**Exercise instructions:**
(A) Answer these questions from the nonproliferation article:
(i) In what year was the NPT signed?
(ii) In 2009, what did Washington require Abu Dhabi to forgo as a condition for civilian nuclear cooperation?
(iii) Before which committee did Secretary of State Mike Pompeo speak in May?
(B) In the nonproliferation article below, reproduce word for word the portion that opens with the words containing "In dealing with" and closes with "and reprocessing activities.".

**Provided passage:**

- - -

Despite chatteratti commentary to the contrary , when it comes to blocking the further spread of nuclear weapons, the Trump administration’s taste for nuclear truculence could be a plus. It’s hard-line against Iran’s and North Korea’s nuclear programs affords America an opportunity to set higher nonproliferation standards sorely needed for the rest of the world. Meanwhile, its efforts to upgrade America’s strategic forces could give Washington leverage to get Moscow and Beijing to curb their most threatening strategic activities.
How might Trump specifically foster strategic restraint? Two ways.
First, Trump’s push to get Iran and North Korea to forgo enriching uranium and the reprocessing spent fuel—two activities known to bring states within hours of making nuclear explosive materials—could be used to create more general rules about what constitutes peaceful nuclear activity. One of the original shortcomings of the Nuclear Nonproliferation Treaty (NPT) was its vagueness regarding what nuclear materials and activities are far enough from bomb-making to be permitted. Although debated for years, this question was never fully resolved .
At the time of the NPT’s signing in 1968, those favoring enriching and reprocessing for nonnuclear weapon states had the upper hand . The only condition everyone agreed to was that these activities had to be conducted under international inspections. A half-century later, though, after the not so peaceful nuclear efforts of NPT signatories such as Taiwan, South Korea, Romania, North Korea, Iraq and Iran, universal support for such laxity lost ground.
In 2009, as a condition for civilian nuclear cooperation with the United Arab Emirates (UAE), Washington required Abu Dhabi to forego enriching and reprocessing. Four years later, Washington made the same demand of Taiwan and got South Korea to defer its interest in enrichment and reprocessing as well.
Then, a year later, the Iran nuclear deal was cut. It severely restricted Iran’s uranium enrichment program and forestalled any Iranian effort to reprocess. These Iran deal restraints are time limited. But they constitute the first time since 1968 that all of the nuclear weapons state signatories of the NPT (the United States, Russia, China, the UK and France) clarified what was peaceful under the NPT. They all agreed that there was no unrestricted right under the NPT to engage in reprocessing and enrichment and that these activities, in fact, were suspect.
In this regard, the Trump administration has taken an even firmer position. As Secretary of State Mike Pompeo emphasized before the Senate Foreign Relations Committee in May, the United States expects Iran and Saudi Arabia to forgo enrichment and reprocessing just as the UAE has. On this point, the Secretary has the clear support of at least two other senior Trump officials who work on nuclear-security issues at the highest levels . As they and others have recognized , what is peaceful under the NPT can only be so considered if attempts to divert them to make bombs can be reliably detected early enough to intervene before any weapons are built. This simply is not possible with even modest-sized reprocessing or enrichment plants .
In dealing with Iran, the Trump administration should double down on this point with Saudi Arabia, Jordan, Turkey, the UAE, Morocco and Egypt, (all of which either have nuclear cooperative agreements with the United States or have discussed such cooperation). It also should do so in East Asia as it works with Seoul, Tokyo and Beijing on the North Korean problem. The White House knows that any denuclearization agreement with Pyongyang must assure the North Korea ends its enrichment and reprocessing activities.

- - -

Stored items
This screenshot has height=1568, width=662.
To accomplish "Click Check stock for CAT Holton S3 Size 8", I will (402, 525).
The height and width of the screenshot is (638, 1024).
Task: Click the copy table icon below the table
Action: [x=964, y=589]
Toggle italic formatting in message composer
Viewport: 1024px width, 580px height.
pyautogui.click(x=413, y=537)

- - -

**List of answers:**
(A)
(i) 1968
(ii) Enriching and reprocessing
(iii) The Senate Foreign Relations Committee

(B)
In dealing with Iran, the Trump administration should double down on this point with Saudi Arabia, Jordan, Turkey, the UAE, Morocco and Egypt, (all of which either have nuclear cooperative agreements with the United States or have discussed such cooperation). It also should do so in East Asia as it works with Seoul, Tokyo and Beijing on the North Korean problem. The White House knows that any denuclearization agreement with Pyongyang must assure the North Korea ends its enrichment and reprocessing activities.